Rikki (San Francisco)
@JLD I’ll add that those who criticize the work of citizen scientists don’t understand that we are the ones who preceded the official Science disciplines. And we are still vital to this day. Field notes and field journals, collected over years and years, are goldmines of information.
katherinelalli (Danbury, CT)
Yesterday I chatted with a woman I've seen several times on walks through a local cemetery which features a large pond and is the only place within walking distance of my home to escape traffic noise and hear the sounds of nature. During the course of our conversation, she showed me photos she'd taken there: of warblers, great herons and many other bird and animal species that make their home there. She's been visiting the cemetery for over 40 years. Several times during the course of the conversation, she said, "It's much quieter here than it used to be" (meaning, much less bird song). What used to bring joy (the sighting of a herd of deer or a group of painted turtles sunning themselves on a log) is now tinged with sadness at the knowledge that so much of the natural environment has been sacrificed.
Cliff (North Carolina)
This makes me sob.
hewil klippram (pacific northwest)
From a certain perspective the human habitat overshoot is not surprising. Dominant species are cyclical. With our technology of course there is enormous power to destroy much of the non-human earth life-world as well and disrupt many planetary systems evolved over a period of time so long that we can barely imagine it. But from another perspective there is also barely imaginable time ahead for life on earth. The solar engine is young and this miracle we seem bent on destroying will likely continue. As for us? Hmmm....
joyce (santa fe)
There are untold numbers of uninhabitable planets and some, at least, were once habitable, but now are not; they are barren and alien with toxic atmosphere. We could be also be creating one more of these dead to life planets. The wonderful,astonishing and magnificent variety of life on this planet is in jeopardy and we are the cause, Who is comfortable with this?
joyce (santa fe)
Life on the earth comes from the ancient beginnings and all life developed gradually from these beginnings. We are tied to all life on earth, we have echoes of the sea we came from in our salty blood. The structure of our bones is echoed in all mammals and even in birds. The cellular workings of our metabolism is echoed in all the mammals and beyond. We are part of the earth, we are bound to the earth and we cannot live anywhere else. The rest is fiction. If we do not recognize this as our only home and the earth as the source of our life, we cannot summon the love and protection that the earth needs from our species to stay healthy. Think about this. The earth is not something we can use and throw away without trashing the source of our very life. The earth is resilient, but it cannot absorb our non earth chemicals indefinitely without killing the life around us that we need and depend on.
Jan Sand (Helsinki)
This early warning may seem shocking, but it still amazes me that law in general punishes individual murderers fairly universally but when an entire planet is being murdered by climate warming deniers and military industries and fossil fuel corporations and chemical industries it is accepted as legal human behavior because it is profitable. No wonder that the film “The Godfather” was so admired.
Djt (Norcal)
@sundevilpeg Uh, the number of birds killed by wind turbines is about .00001% of the loss described here. Probably not having an effect.
Tim Rutledge (California)
I would bet habitat loss is the biggest culprit by far
Another Epiphany (Maine)
There are likely many causes, the most important of which include habitat loss and wider use of pesticides. “Silent Spring,” Rachel Carson’s prophetic book in 1962 about the harms caused by pesticides, takes its title from the unnatural quiet settling on a world that has lost its birds: “On the mornings that had once throbbed with the dawn chorus of robins, catbirds, doves, jays, wrens, and scores of other bird voices, there was now no sound.”
Richard Wright (Wyoming)
I wonder how many birds vanished during the 100 years before the 50 year period chosen. I suspect that it was many times greater as civilization spread across America.
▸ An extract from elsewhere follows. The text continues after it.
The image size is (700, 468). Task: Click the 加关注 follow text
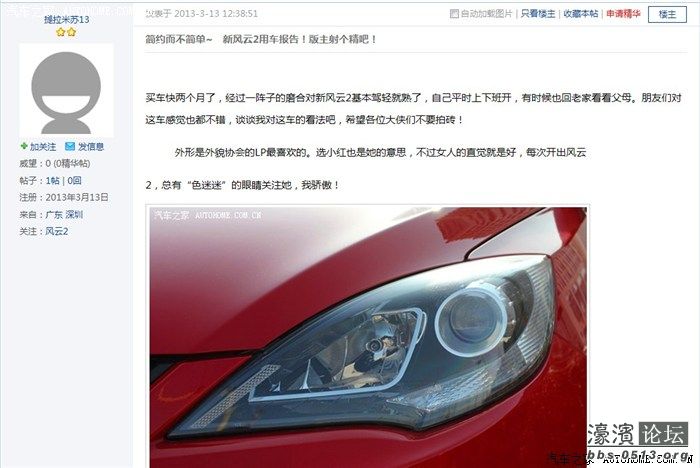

Greg Giotopoulos (Somerville MA)
Just saying. This is 1,000,000 times more important than Justin Trudeau in a costume.
ChrisH (Earth)
Yes, this is far more important. It's also totally irrelevant to the Trudeau fiasco (which does still matter).
Chloe (Yucatan, Mexico)
Migratory birds wintering in Yucatan have declined by at least the percentages you mention. It became especially noticeable when birds died in the hundreds of thousands in the US (and Canada, I assume) during the West Nile virus epidemic about 12 years ago. So sad!
Bridgman (Devon, Pa.)
You can ask people this question and they'll get often it wrong: What species of bird are there more of than any other? Many will guess pigeons but the answer is the chicken. This doubles as a trivia question and a part of the problem this article is about: We, with our booming population fueled in part by easy and inexpensive sources of protein, are crowding out our roommates.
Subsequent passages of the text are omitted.